Tufte refutes Tufte

In several places in the early pages of Visual Explanations, Edward Tufte seems to imply that the only good sort of explanation is a quantitative explanation. Consider the following passage (which is just one such example):

"More generally, when scientific images become dequantified, the language of analysis may drift toward credulous descriptions of form, pattern, and configuration — rather than answers to the questions How many? How often? Where? How much? At what rate?"

The funny thing is, Tufte's own book is a stellar refutation of the notion that the only good explanation  is a quantitative explanation. While Tufte's book is about quantitative analysis, it itself is not an exercise in quantitative analysis. And yet it is filled with outstanding, non-quatitative explanations.

Comments

  1. Anonymous2:38 PM

    Well, the final chapter of the book is devoted to 'confections' which are almost devoid of quantitative information but convey narrative ideas by juxtaposition and analogy, so it's hard to imagine that tufte really thinks this. Visual Explanations is much more 'ecumenical' in the kinds of meanings and information display that it analyzes than Tufte's previous work.

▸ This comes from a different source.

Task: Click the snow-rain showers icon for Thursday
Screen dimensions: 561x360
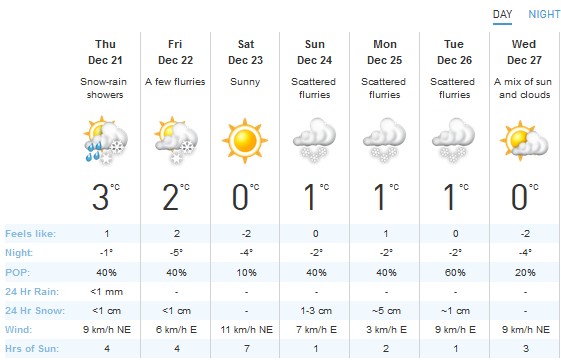Action: (105, 141)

    The way that Tufte talks about 'scientific' visualizations may be colored by his previous books, notably The Visual Display of Quantitative Information, and to a lesser extent, Envisioning Information. Both of these are more focused on maps, graphs, charts and tables, and how to give these a greater 'information density'.

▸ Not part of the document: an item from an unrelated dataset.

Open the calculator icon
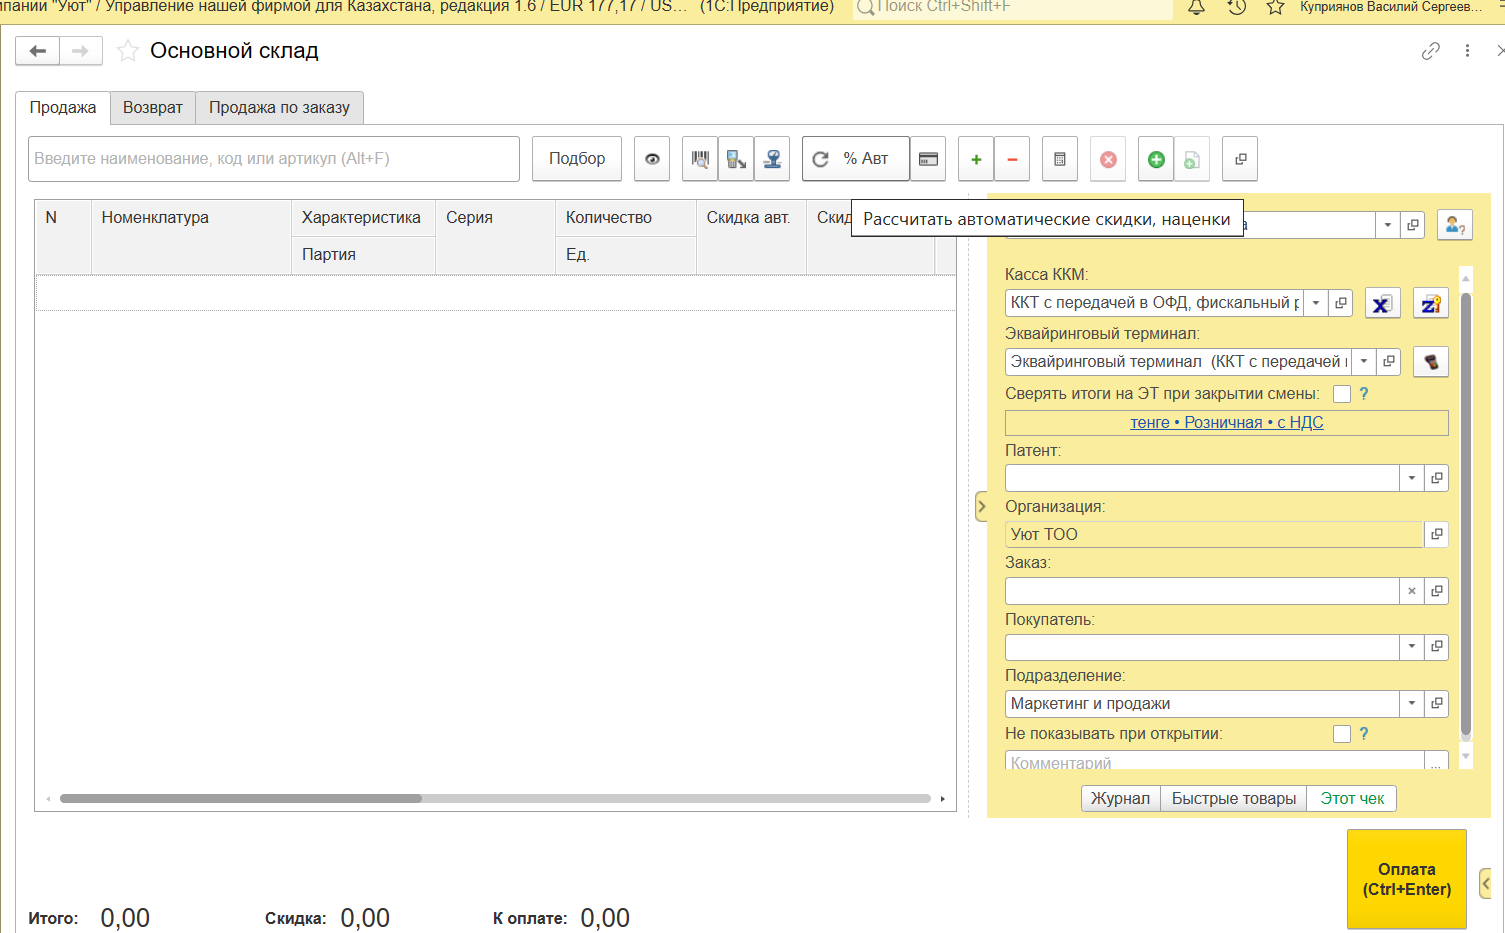1505x933 pixels. tap(1060, 159)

    I don't know if it's brought out by Tufte explicitly, but a there is a potentially useful distinction between information graphics that are intended to:

    a: inform a decision, discover a pattern, or settle a contentious issue. For example, time series, scatterplots, or mapped data.

    vs.

    b: illustrate a concept or convey a narrative... such as a 'confection' or an anatomical diagram.

    For example, Tufte would never demand that a scale be put on an anatomical diagram illustrating the human ear, but would object to a bar chart without a scale.

    ....
    It also occurs to me that when Tufte uses the words 'become dequantified', that implies that potentially relevant quantitative information is removed or rendered illegible by distortion or lack of labeled scales.